**Supplied text**
This carbon is "some pretty special stuff," Suppes told C&EN. It appears to have the highest methane uptake and storage of any material reported so far, and it appears to absorb hydrogen very well, he added. The material has potential applications not only in gas storage but also in electronics and catalysis, Suppes said. It is being further developed by the Alliance for Collaborative Research in Alternative Fuel Technology (All-Craft) based at the university.

Cationic lipids form complexes with DNA, and these so-called lipoplexes facilitate the transfer of the DNA across cell membranes, a process that is potentially useful for developing gene-based therapies. Christopher M. Jewell, David M. Lynn, Nicholas L. Abbott, and their coworkers at the University of Wisconsin, Madison, have been working to improve this process by developing lipoplexes containing redox-active groups that permit reversible electrochemical control over cell transfection.

The researchers reported last year that the known electrochemically controllable surfactant bis (11-ferrocenylundecyl) dimethylammonium bromide (BFDMA, shown) was a plausible lipid candidate, and they have been investigating the range of conditions over which it can work for cell transfection.

Using the standard COS-7 cell line, the team carried out transfection experiments with plasmid DNA constructs that encode fluorescent or bioluminescent proteins, which enables monitoring the extent of transfection by microscopy. They found a window of BFDMA concentration near 10 µM in which reduced BFDMA (with Fe2+) is nontoxic to the cells and yields high levels of transfection and gene expression of the proteins, whereas oxidized BFDMA (with Fe3+) yields very low levels of transfection. Dynamic light-scattering and neutron-scattering experiments showed that changes in the oxidation state of ferrocene lead to structural changes in the lipid-DNA aggregates, and the researchers surmise that these differences allow for the control.

**Given records**
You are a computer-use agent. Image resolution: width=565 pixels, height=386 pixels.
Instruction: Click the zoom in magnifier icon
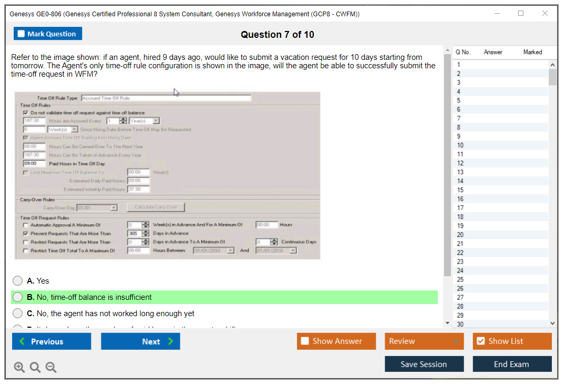coord(19,368)
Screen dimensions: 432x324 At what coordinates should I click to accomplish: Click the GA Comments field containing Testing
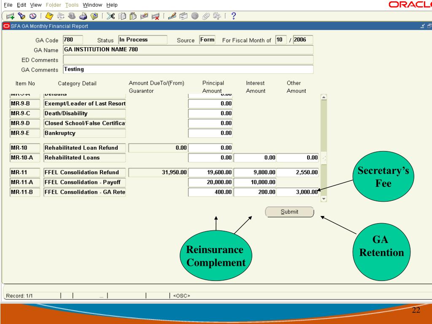[x=188, y=69]
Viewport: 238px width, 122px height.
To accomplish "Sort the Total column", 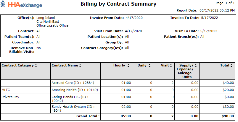I will tap(231, 66).
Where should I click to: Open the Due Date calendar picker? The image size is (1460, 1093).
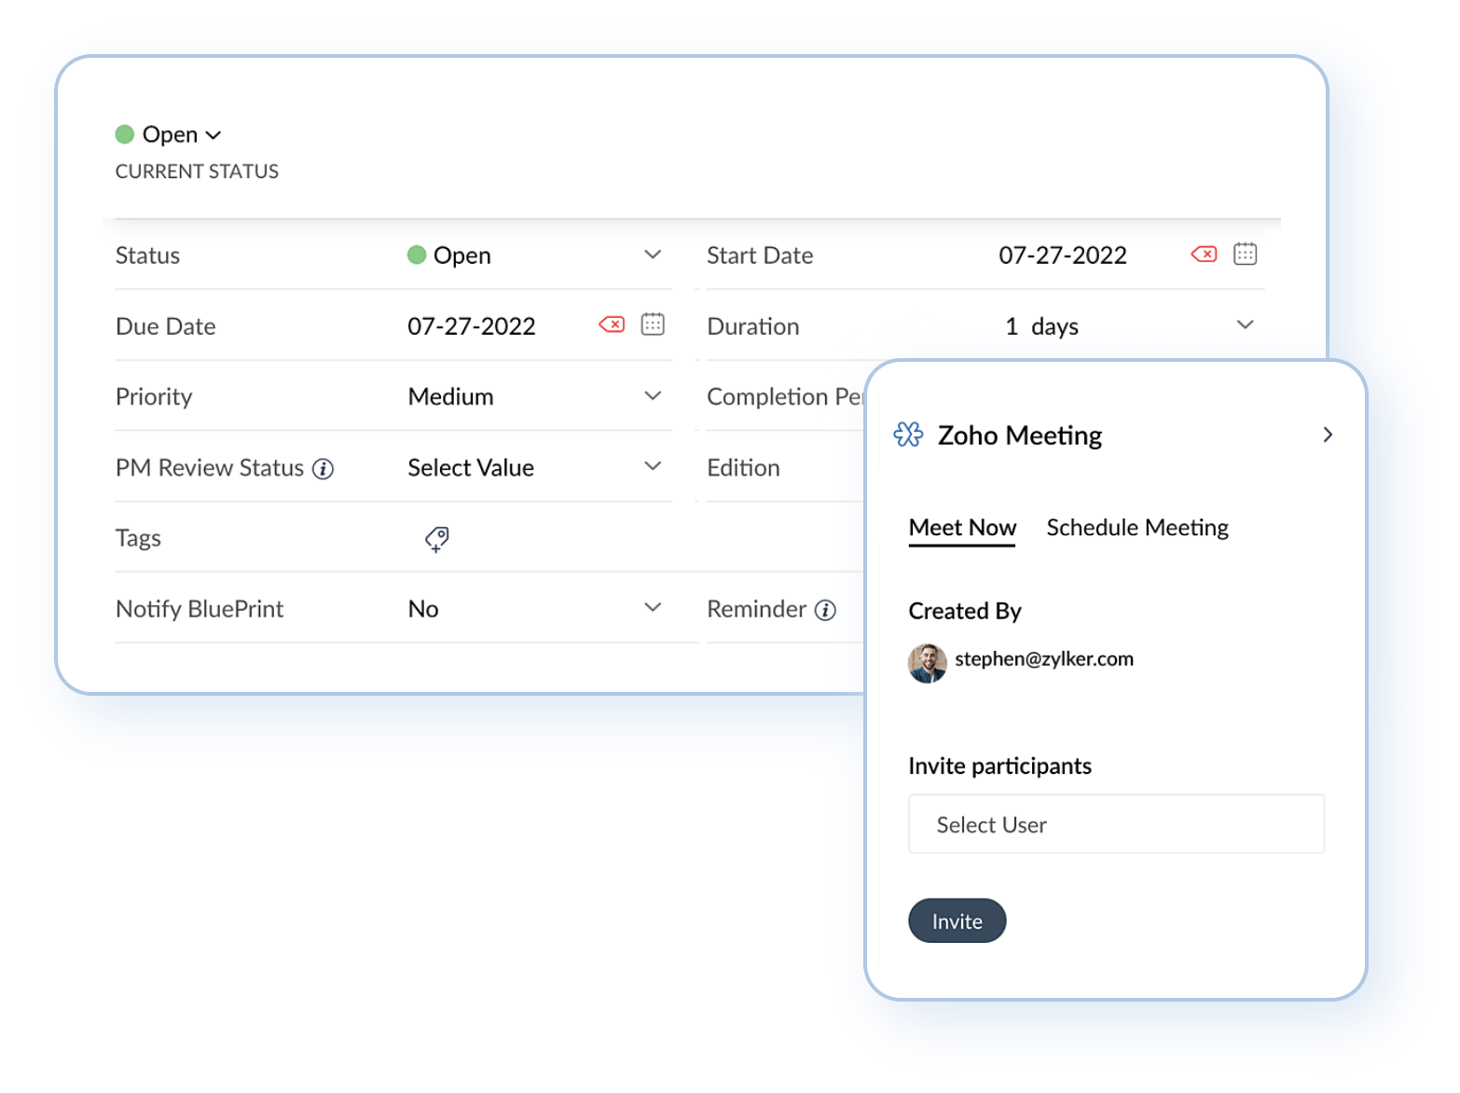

**Exercise A**
In the chemistry news text, near what concentration of BFDMA did the team find that the reduced form was nontoxic to the cells and gave high levels of transfection?
**Exercise B**
Continue the chemistry news text, beginning right after its final sentence.

**Answer space A**
Near 10 µM.

**Answer space B**
The results demonstrate that ferrocene-containing cationic lipids could be used as a type of on-off switch to control DNA delivery to cells, Jewell said.

Microchannel flow-through chemical reactors have potential to replace bulk reactors for more efficient and environmentally friendlier production of industrial chemicals. They also are turning out to be valuable research tools to study catalytic reactions, according to Katie Barillas, Götz Veser, and their colleagues at the University of Pittsburgh.

The high surface-to-volume ratio in the reactors allows very precise control of reaction conditions, Barillas reported. The team's "simple and flexible" design involves etching submillimeter channels into silicon chips and coating the channels with platinum metal catalyst.

The researchers have been using the microreactors in a combination of simulations and experiments to investigate high-temperature air oxidation of hydrogen or methane. They are focusing on the interplay between heterogeneous reactions taking place on the catalyst-lined reactor walls and homogeneous gas-phase reactions taking place in the channels.

One of their key findings is that purely kinetic radical scavenging by the walls can completely suppress gas-phase side reactions, in particular NOx formation during simulations of methane oxidation to make synthesis gas. These side reactions can degrade process selectivities and also trigger runaway reactions that can lead to explosions under the high-temperature, high-pressure conditions in larger reactors, Barillas noted.

The simulation studies further indicated that careful control of the amount of catalyst coverage on the microchannel walls can delay the start of a desired oxidation reaction along the length of the channels while still quenching the gas-phase reactions. "Quite surprisingly, under the right conditions, a catalyst could be turned from a reaction promoter to a reaction inhibitor," Veser told C&EN. This phenomenon could lead to "novel possibilities for tuning heterogeneous-homogeneous interactions," he said.

Overall, microchannel reactors could be important for developing efficient and safe processes for large-scale production of hydrogen or synthesis gas or for safer and low-polluting burning of hydrogen or natural gas to generate electricity, Veser noted.